ABSTRACT

Once upon a time, and not so long ago, the family was regarded as a sacred institution. Marriage sealed a life-long bond between a man and a woman, the purpose of which was the procreation and rearing of their children. In recent decades, however, the family has taken a severe battering: rapid social and economic changes attendant upon the industrial and post-industrial revolutions have resulted in a disintegration of the traditional ‘extended’ family with its built-in emotional and social support systems, while architectural fads and fancies of town planners have turned our inner cities into psychiatric disaster areas by shattering the kinship networks that formerly held people together within distinctive territorial bounds. All this has coincided with widespread dissemination of the narcissistic belief that every individual has a right to personal fulfilment which transcends the vows of marriage and which justifies the termination of marriages in which such fulfilment can no longer be adequately found. As if this were not enough, the family has also come under ideological attack, being held responsible for the systematic exploitation of women and children and stigmatized as the cause of practically all the psychiatric ills that man is heir to. (Those interested in such polemics will find plenty of ammunition in the writings of Germaine Greer, David Cooper, Ronald Laing, Betty Frieden and Jane Howard. While gratefully acknowledging the validity of many of their insights, I stop short of any radical rejection of the family as an institution. To argue that families should be done away with because they cause neurosis seems to me about as logical as advocating the abolition of houses because people die in them, or the prohibition of breasts because women get cancer there. True, growing up in a particular family may make you neurotic, but the probability of being neurotic is far greater if you grow up with no family at all.)
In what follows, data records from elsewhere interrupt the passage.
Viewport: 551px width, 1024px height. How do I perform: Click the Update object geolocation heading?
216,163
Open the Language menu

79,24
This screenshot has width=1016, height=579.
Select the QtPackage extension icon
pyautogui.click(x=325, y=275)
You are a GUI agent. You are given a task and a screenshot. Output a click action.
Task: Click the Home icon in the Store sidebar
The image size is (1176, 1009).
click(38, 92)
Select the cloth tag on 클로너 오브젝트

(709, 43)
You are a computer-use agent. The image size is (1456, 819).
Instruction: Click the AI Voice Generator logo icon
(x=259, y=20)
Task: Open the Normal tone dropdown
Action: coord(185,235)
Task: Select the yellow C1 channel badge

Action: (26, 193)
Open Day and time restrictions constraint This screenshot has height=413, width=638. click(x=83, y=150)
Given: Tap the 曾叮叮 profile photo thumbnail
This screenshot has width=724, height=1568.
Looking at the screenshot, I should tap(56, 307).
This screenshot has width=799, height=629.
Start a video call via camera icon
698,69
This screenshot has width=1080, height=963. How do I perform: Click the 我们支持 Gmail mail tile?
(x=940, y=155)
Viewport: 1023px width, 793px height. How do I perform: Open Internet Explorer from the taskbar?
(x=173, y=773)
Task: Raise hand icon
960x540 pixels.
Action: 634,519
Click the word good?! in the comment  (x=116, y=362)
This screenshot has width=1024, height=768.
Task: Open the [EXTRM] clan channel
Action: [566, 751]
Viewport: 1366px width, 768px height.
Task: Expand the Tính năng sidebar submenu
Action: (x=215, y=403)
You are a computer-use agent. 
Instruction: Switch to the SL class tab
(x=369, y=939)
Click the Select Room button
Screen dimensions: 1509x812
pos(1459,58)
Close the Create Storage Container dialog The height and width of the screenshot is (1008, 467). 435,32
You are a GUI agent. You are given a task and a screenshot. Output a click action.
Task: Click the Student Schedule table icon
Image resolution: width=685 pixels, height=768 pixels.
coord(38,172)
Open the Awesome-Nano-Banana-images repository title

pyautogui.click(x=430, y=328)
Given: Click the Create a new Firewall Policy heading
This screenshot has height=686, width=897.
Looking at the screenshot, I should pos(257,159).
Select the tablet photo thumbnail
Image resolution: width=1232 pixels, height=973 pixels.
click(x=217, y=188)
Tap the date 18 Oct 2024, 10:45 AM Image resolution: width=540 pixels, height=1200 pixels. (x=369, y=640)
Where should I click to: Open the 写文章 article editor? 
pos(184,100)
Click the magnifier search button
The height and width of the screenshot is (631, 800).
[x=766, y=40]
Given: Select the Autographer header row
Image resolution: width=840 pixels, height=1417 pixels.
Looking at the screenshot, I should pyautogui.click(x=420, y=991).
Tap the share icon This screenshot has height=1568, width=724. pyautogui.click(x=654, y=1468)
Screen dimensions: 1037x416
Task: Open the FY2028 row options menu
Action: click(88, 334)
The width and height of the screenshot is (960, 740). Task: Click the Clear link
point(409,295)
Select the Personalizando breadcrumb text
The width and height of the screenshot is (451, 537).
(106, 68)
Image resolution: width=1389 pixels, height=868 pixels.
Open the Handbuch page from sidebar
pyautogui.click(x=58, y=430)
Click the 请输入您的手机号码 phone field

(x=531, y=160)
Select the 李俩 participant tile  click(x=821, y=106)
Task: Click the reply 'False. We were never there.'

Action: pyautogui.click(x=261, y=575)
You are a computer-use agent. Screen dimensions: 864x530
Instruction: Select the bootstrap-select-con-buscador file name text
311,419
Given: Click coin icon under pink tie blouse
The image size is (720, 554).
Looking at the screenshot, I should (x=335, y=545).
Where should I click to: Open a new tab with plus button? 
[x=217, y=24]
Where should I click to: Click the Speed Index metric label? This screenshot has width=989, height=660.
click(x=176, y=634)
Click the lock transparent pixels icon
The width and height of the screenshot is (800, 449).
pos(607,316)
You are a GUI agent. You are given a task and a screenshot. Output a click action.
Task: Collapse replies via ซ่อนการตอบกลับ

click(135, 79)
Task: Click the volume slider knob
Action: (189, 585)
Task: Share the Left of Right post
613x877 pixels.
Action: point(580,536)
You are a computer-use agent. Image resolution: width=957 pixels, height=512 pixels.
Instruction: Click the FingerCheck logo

However, despite this inimical barrage the family is still with us, albeit in its truncated ‘nuclear’ form of parents and dependent children. Indeed it shows remarkable resilience. It has even survived systematic attempts to dismantle it. In Soviet Russia, for example, soon after the 1917 Revolution, it was decided to free the family of all legal constraints: registration of marriages

was no longer obligatory, birth control was advocated and legal abortion made freely available on demand. Divorce was easy, free love was accepted, and no rules or regulations were tolerated concerning how couples should behave to one another or to their children. And yet, as Maurice Hindus records in his book Mother Russia (1943), the family remained. Its roots were never shaken and were never in danger of being torn out. Despite easy divorce, the right to free and frequent abortions, the overwhelming mass of Russian humanity, in the village almost all of them, fell in love, married, and even when they did not record the union in the registration office, they stayed married. They raised children. They built a home in the best way they could. Stripped of the family compulsions that their grandfathers had known, they chose of their own accord to continue the ancestral habit and tradition of family life.